From September 2019 to September 2020 she worked as an ensemble singer at NKK NXT, the trainee program of the Nederlands Kamerkoor. With eight other singers she put together the performance: Staan en Opvallen. The assignment was to create a vision of choral music of the future and NKK NXT set this out by offering a spatial concert experience, with diverse contemporary music, using body, movement and the covering and revealing of the face to tell their story.
Also on the agenda was the opera Kaap die goeie Koop from the opera company Silbersee and theater company Gouden Haas, at Karavaan in May and at Oerol in June 2020. Due to Corona, those festivals were canceled and the planning of that opera is on hold.
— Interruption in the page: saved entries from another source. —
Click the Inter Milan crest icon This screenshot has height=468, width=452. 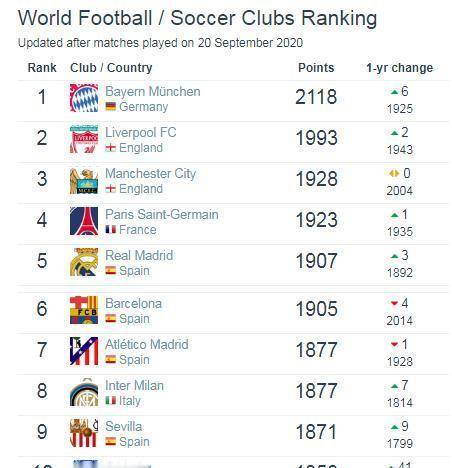pyautogui.click(x=84, y=392)
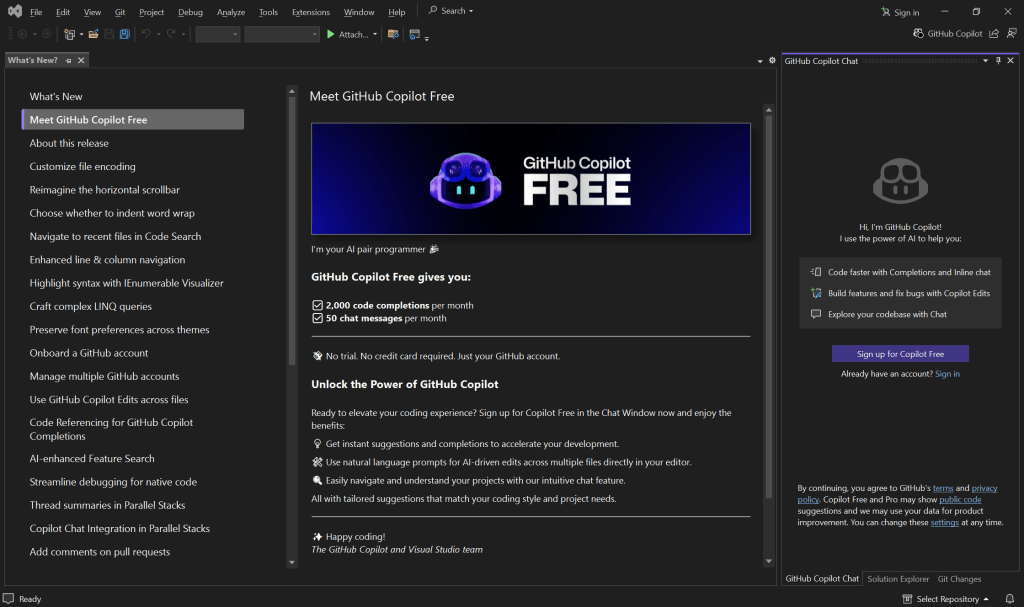
Task: Select Craft complex LINQ queries topic
Action: [91, 306]
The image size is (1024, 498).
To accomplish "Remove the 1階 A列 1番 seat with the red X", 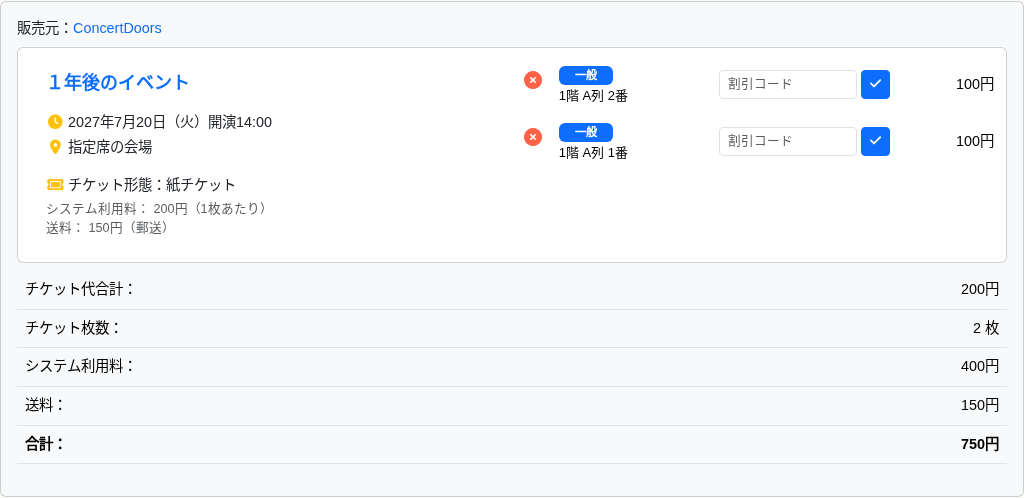I will [x=533, y=137].
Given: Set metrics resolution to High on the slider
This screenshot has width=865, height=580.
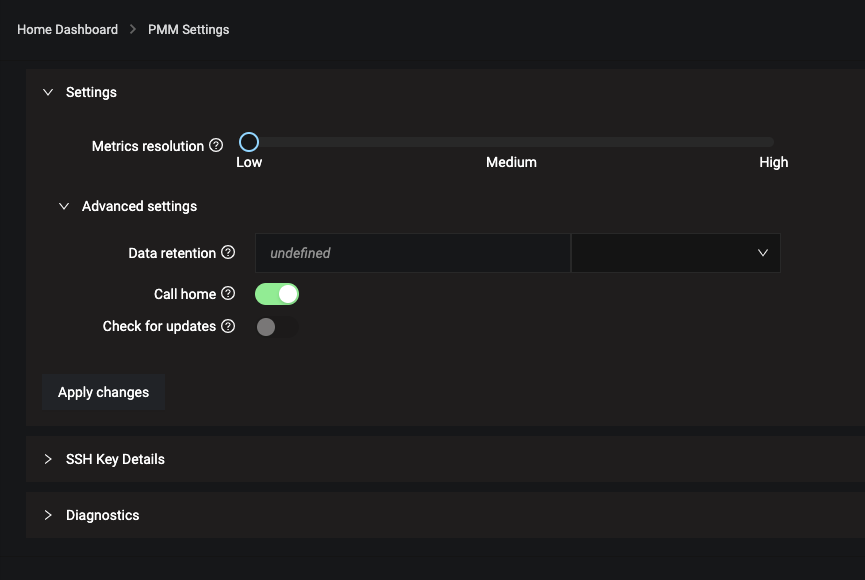Looking at the screenshot, I should (772, 142).

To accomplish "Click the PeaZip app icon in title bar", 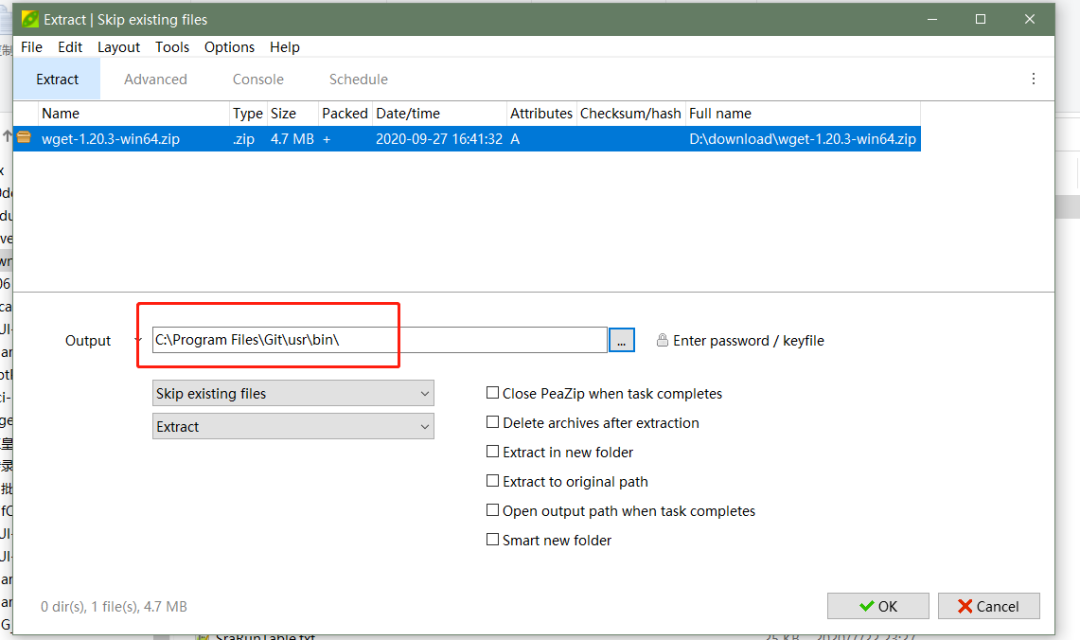I will [x=30, y=19].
Elea has an ongoing collaboration with living composers such as Christian Chamoun, Sem Hak and Gagi Petrovic. Together, they create new work in which Elea tries to find the limits of her voice, the concert space and what music could be. She questions the dogmas and boundaries that exist within and between musical genres. She does this by constantly developing her singing technique and not letting the classical definition of ‘a piece of music’, ‘a concert dress’ or ‘classical versus light technique’ limit her. Sylvia Boone helps expand Elea’s technical skills with these native to musical singing. Elea regularly sings in the Janskerk in Utrecht, accompanied by their organist Laurens de Man.
Currently, Elea lives in an idealistic residential community near Utrecht and she spends the lockdown time writing, creating and making music.